--- START STORED DATA ---

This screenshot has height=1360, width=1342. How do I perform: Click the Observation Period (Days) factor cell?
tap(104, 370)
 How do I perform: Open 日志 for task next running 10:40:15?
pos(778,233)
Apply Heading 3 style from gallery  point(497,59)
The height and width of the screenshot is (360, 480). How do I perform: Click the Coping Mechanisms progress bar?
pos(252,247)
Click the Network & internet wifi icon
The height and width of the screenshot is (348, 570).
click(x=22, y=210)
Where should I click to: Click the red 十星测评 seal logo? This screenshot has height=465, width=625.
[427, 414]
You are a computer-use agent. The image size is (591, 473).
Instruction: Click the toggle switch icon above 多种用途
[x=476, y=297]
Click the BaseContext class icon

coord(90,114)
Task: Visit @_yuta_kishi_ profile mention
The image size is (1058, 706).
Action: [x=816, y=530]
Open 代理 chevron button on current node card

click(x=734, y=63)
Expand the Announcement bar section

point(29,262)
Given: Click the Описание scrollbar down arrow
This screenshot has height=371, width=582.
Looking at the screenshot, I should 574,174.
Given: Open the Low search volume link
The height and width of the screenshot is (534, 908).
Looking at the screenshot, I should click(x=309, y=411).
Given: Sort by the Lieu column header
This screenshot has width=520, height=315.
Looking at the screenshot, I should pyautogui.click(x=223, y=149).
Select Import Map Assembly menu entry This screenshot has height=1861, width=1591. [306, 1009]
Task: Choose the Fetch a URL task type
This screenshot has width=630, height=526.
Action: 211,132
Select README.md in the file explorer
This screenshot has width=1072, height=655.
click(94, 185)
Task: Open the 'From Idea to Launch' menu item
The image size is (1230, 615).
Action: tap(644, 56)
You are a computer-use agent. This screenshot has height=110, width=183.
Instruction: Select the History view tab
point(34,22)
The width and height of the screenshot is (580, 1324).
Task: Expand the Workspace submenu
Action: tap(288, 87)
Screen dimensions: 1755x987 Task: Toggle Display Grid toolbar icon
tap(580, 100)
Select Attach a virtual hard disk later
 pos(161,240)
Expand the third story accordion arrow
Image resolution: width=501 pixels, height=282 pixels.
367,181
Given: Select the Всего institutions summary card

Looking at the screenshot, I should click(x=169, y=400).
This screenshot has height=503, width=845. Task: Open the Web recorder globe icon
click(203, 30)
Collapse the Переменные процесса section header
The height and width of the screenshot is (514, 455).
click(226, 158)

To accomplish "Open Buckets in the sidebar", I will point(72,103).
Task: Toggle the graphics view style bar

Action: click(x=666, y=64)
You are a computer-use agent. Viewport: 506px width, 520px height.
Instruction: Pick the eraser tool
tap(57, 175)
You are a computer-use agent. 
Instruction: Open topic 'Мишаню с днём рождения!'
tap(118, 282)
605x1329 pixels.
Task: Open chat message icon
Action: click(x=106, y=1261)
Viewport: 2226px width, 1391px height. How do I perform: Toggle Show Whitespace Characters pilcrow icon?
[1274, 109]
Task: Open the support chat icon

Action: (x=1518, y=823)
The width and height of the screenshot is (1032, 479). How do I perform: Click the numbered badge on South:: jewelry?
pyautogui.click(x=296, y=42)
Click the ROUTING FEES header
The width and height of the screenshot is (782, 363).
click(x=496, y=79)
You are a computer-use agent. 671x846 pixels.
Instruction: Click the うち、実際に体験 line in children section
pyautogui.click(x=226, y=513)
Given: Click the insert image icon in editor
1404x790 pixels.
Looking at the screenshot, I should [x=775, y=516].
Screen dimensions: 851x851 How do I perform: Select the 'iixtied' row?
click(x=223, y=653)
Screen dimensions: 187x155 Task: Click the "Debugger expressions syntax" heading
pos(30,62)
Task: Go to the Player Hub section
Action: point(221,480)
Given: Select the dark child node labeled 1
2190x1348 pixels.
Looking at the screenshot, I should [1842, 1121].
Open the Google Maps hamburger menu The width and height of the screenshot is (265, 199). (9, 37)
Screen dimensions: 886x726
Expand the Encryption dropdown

--- END STORED DATA ---

> [YOUR INSTRUCTIONS]: Extract every line of the listing above that contains the string "perform". Case counts, so match only that exact capitalization.

> [ANSWER]:
This screenshot has height=1360, width=1342. How do I perform: Click the Observation Period (Days) factor cell?
 How do I perform: Open 日志 for task next running 10:40:15?
The height and width of the screenshot is (360, 480). How do I perform: Click the Coping Mechanisms progress bar?
Viewport: 2226px width, 1391px height. How do I perform: Toggle Show Whitespace Characters pilcrow icon?
The width and height of the screenshot is (1032, 479). How do I perform: Click the numbered badge on South:: jewelry?
Screen dimensions: 851x851 How do I perform: Select the 'iixtied' row?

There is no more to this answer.